A recent Kaiser Family Foundation brief outlined the bronze, silver, gold and platinum Affordable Care Act exchange health plan cost sharing provisions, according to The Henry J. Kaiser Family Foundation.
Here are seven things to know:
1. If low-income consumers chose silver federal or state marketplace plans, they experience reduced cost sharing.
2. Under these cost-sharing reductions, payers must establish variants of every standard silver plan, with every variant representing a higher actuarial value. A higher actuarial value results in decreased cost sharing.
3. The ACA demands standard silver plans have an actuarial value of 70 percent, meaning enrollees pay about 30 percent of service costs through cost sharing. These costs are paid through deductibles, copayments and coinsurance. However, the amount an enrollee will pay depends on an individualized basis.

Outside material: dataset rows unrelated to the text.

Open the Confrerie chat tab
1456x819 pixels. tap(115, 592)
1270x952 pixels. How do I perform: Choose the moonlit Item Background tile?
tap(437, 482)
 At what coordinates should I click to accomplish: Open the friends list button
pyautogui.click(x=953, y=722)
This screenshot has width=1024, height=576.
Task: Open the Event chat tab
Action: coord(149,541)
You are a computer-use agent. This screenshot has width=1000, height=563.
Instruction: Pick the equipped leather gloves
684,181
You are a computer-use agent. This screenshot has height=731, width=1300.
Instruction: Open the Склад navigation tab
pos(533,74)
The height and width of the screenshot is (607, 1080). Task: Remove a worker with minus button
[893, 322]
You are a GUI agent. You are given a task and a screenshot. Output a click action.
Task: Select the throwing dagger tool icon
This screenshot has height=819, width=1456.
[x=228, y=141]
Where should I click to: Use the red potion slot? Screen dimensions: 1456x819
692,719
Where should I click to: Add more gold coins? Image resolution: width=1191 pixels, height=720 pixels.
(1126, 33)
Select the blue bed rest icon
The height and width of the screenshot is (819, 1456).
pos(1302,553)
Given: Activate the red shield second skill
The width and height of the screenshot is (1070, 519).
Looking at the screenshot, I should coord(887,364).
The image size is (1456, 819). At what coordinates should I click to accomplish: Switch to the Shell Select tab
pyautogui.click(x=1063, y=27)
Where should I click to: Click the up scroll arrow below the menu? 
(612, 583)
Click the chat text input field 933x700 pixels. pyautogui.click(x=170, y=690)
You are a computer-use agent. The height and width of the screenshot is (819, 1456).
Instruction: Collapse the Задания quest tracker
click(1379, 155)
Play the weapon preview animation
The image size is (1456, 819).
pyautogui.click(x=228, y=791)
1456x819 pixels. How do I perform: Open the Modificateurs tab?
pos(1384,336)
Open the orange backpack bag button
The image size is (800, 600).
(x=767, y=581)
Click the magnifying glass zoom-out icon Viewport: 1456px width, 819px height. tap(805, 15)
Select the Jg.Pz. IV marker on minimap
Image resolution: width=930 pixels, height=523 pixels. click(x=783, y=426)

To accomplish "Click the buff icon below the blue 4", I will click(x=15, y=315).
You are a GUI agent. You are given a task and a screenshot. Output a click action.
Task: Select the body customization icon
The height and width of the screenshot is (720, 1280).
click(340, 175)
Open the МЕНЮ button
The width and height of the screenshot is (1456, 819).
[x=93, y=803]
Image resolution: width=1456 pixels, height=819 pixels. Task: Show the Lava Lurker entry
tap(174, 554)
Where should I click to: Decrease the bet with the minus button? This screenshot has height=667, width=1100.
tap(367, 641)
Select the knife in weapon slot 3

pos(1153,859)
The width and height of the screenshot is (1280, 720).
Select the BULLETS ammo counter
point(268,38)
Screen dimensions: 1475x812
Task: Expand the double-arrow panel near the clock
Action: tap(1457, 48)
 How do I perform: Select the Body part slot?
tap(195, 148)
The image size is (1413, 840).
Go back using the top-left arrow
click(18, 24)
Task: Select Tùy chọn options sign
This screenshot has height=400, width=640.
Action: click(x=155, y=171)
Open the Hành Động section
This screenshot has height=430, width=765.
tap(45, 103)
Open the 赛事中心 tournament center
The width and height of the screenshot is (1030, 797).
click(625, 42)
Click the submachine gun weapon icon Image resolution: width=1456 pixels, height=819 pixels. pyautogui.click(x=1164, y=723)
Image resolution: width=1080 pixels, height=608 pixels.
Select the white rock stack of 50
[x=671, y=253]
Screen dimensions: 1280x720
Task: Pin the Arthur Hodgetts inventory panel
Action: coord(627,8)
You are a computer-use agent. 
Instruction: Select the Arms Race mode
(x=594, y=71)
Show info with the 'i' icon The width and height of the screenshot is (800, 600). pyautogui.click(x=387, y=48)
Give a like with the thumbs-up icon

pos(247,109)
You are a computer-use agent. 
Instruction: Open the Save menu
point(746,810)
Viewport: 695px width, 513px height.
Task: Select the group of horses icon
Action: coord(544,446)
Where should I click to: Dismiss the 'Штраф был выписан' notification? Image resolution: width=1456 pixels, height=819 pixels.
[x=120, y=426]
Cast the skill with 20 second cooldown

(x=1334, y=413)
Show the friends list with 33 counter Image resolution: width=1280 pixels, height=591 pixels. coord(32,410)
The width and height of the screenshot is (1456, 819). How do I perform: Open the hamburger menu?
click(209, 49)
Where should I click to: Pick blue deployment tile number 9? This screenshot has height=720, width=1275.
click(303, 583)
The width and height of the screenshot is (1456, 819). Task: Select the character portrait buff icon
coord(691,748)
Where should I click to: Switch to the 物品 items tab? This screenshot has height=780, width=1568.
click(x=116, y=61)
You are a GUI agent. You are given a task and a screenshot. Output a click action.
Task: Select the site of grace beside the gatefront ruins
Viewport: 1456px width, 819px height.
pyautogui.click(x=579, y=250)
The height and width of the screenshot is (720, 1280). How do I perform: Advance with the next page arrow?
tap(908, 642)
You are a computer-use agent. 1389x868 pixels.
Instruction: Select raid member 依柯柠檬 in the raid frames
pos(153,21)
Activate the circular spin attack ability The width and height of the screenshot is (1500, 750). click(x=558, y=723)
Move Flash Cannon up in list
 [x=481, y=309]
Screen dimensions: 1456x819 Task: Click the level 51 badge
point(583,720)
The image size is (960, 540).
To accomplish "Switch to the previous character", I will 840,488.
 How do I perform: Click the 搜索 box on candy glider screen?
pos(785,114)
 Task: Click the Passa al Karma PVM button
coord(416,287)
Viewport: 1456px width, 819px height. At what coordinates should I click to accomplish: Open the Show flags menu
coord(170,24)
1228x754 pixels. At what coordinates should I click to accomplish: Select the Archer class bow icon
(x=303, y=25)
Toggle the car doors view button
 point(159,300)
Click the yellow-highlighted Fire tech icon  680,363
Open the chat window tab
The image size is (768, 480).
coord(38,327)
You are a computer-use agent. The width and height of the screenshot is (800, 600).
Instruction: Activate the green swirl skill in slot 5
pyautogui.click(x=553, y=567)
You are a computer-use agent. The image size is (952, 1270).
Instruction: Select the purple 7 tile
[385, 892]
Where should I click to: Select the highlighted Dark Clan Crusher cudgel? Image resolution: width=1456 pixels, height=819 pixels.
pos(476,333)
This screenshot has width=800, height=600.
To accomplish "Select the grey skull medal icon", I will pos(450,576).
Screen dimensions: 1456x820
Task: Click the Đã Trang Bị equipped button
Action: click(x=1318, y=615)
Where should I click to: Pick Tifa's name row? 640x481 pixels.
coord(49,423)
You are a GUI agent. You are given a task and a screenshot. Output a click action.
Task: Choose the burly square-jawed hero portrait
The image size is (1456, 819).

4. Consumers with incomes between 100 percent and 150 percent of the federal poverty level are eligible for plans with an actuarial value of up to 94 percent; those with incomes between 150 percent and 200 percent of the federal poverty level may enroll in plans with an actuarial value of 87 percent; and those with those with incomes between 200 percent and 250 percent of the federal poverty level may enroll in plans with an actuarial value of 73 percent.
5. Typically, the cost sharing for a critical health benefit service in a reduced cost-sharing variant may not exceed the cost sharing for the same service in the standard silver plan.
6. The ACA also offers reduced out-of-pocket limits in the cost-sharing reduction variants, compared to other plans.
7. As the actuarial value of the variants increases, the average cost-sharing amounts in each service category decreases.